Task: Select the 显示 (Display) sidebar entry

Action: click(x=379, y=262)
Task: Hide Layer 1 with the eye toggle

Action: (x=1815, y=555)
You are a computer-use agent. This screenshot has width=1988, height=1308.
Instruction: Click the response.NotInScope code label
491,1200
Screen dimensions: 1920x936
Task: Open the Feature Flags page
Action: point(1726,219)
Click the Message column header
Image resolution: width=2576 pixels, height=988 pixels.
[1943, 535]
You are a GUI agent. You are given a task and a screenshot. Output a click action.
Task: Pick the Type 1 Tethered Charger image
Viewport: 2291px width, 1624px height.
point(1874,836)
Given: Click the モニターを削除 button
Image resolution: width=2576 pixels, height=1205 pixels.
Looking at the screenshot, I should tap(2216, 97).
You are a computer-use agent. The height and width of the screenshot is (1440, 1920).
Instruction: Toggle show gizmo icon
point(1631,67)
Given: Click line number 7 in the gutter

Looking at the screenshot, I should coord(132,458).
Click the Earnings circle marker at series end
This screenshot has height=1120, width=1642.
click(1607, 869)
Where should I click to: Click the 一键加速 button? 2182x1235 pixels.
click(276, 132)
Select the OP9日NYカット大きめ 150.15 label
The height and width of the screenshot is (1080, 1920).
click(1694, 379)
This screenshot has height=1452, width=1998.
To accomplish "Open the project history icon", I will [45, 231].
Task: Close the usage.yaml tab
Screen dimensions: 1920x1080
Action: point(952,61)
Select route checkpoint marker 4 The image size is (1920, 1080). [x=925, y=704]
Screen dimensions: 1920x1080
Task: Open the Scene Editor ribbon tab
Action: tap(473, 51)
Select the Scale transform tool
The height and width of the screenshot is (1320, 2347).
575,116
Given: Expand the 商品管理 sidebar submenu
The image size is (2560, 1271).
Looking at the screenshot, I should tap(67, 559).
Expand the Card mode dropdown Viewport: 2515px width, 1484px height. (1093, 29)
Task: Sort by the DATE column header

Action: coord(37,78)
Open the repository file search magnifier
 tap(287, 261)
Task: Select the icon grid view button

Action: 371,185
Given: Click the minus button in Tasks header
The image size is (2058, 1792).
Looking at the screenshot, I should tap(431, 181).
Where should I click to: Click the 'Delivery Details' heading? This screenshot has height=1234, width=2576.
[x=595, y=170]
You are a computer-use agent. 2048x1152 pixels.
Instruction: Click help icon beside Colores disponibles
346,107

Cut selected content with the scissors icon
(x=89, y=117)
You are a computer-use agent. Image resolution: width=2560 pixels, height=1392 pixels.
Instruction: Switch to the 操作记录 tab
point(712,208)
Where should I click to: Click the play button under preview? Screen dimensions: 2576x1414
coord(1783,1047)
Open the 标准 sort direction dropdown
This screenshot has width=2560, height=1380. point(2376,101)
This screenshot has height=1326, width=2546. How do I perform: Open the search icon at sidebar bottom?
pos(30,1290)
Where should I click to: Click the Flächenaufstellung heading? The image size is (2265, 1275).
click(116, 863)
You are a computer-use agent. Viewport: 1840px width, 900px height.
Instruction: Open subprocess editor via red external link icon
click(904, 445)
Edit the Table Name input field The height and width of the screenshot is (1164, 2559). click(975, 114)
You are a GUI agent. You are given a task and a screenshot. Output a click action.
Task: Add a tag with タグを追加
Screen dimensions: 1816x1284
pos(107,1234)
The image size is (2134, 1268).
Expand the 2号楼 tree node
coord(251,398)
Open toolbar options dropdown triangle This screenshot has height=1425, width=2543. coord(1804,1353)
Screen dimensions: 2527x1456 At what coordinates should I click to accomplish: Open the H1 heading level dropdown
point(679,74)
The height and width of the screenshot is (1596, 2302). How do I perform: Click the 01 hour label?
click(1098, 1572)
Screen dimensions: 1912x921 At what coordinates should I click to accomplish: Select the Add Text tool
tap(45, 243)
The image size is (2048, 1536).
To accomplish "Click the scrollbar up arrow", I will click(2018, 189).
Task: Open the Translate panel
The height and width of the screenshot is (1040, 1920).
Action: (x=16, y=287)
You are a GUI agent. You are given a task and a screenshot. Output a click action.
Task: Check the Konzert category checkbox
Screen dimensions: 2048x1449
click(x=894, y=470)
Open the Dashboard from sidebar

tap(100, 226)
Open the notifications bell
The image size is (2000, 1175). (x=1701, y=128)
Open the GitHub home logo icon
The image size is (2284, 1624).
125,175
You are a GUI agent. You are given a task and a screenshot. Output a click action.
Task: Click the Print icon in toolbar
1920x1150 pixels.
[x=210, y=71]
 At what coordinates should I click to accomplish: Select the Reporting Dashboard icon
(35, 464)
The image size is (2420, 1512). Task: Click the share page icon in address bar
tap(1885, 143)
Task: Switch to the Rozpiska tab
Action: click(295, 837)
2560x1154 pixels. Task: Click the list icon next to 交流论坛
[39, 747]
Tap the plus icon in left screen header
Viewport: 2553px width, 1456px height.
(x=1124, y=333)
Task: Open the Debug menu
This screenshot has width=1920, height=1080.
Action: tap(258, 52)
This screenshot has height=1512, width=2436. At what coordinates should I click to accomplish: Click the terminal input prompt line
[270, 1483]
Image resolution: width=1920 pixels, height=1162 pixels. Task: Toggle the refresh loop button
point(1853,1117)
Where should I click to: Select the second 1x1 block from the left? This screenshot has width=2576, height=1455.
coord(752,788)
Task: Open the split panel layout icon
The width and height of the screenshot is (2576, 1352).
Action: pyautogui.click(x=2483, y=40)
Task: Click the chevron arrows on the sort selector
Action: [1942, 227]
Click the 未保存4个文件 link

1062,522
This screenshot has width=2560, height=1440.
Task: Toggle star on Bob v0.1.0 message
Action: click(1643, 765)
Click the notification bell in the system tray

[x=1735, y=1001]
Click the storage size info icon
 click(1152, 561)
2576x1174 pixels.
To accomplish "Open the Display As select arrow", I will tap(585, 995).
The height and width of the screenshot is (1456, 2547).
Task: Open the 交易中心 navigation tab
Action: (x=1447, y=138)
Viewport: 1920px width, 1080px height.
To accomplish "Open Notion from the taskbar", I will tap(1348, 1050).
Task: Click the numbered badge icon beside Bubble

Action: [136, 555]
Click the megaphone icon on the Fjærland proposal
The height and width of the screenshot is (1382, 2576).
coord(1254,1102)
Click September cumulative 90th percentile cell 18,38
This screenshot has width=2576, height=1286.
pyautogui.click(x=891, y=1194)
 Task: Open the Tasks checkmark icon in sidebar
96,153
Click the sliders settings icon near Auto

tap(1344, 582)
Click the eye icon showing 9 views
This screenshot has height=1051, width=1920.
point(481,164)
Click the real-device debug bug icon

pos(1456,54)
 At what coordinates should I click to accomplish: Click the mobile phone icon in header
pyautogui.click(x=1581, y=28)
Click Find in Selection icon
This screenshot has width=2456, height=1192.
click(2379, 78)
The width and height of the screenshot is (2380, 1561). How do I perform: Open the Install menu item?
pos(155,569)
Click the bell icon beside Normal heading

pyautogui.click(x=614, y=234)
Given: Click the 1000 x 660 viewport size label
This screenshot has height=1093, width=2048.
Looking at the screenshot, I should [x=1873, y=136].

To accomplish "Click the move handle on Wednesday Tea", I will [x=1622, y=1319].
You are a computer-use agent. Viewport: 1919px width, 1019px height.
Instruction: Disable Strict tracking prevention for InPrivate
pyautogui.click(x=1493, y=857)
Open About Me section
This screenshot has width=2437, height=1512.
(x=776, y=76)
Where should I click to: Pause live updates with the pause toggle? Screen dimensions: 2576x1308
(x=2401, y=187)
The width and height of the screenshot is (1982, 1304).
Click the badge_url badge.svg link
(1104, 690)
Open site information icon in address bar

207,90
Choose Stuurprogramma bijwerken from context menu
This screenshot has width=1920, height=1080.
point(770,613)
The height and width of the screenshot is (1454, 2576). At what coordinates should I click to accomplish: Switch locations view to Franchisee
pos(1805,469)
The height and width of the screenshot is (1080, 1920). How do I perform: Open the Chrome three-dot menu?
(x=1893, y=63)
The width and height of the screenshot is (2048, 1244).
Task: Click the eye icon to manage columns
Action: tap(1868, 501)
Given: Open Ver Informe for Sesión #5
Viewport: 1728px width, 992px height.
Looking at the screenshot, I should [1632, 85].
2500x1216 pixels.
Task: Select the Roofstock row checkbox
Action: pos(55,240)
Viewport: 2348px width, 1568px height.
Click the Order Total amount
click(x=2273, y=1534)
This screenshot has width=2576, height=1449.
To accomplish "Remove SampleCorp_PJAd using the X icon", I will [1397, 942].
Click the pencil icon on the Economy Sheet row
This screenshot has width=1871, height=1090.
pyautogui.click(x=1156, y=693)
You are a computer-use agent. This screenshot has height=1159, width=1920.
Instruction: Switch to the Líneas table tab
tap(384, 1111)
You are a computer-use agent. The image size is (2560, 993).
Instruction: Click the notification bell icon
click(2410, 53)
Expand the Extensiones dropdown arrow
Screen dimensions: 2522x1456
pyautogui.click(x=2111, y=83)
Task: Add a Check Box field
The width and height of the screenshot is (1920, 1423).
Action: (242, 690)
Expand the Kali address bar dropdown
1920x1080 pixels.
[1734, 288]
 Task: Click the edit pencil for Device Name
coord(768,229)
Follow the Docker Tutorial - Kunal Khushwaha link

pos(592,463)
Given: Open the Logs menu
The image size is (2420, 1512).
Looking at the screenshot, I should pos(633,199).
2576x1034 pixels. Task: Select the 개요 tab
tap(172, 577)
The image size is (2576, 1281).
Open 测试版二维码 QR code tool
● ● ● ● ●
■ ACTION ITEM
Your answer must consist solely of the lines above between the line holding "The height and width of the screenshot is (1454, 2576)." and the line holding "This screenshot has width=2576, height=1449.", inclusive, copied exactly.

■ ANSWER SPACE
The height and width of the screenshot is (1454, 2576). At what coordinates should I click to accomplish: Switch locations view to Franchisee
pos(1805,469)
The height and width of the screenshot is (1080, 1920). How do I perform: Open the Chrome three-dot menu?
(x=1893, y=63)
The width and height of the screenshot is (2048, 1244).
Task: Click the eye icon to manage columns
Action: tap(1868, 501)
Given: Open Ver Informe for Sesión #5
Viewport: 1728px width, 992px height.
Looking at the screenshot, I should [1632, 85].
2500x1216 pixels.
Task: Select the Roofstock row checkbox
Action: pos(55,240)
Viewport: 2348px width, 1568px height.
Click the Order Total amount
click(x=2273, y=1534)
This screenshot has width=2576, height=1449.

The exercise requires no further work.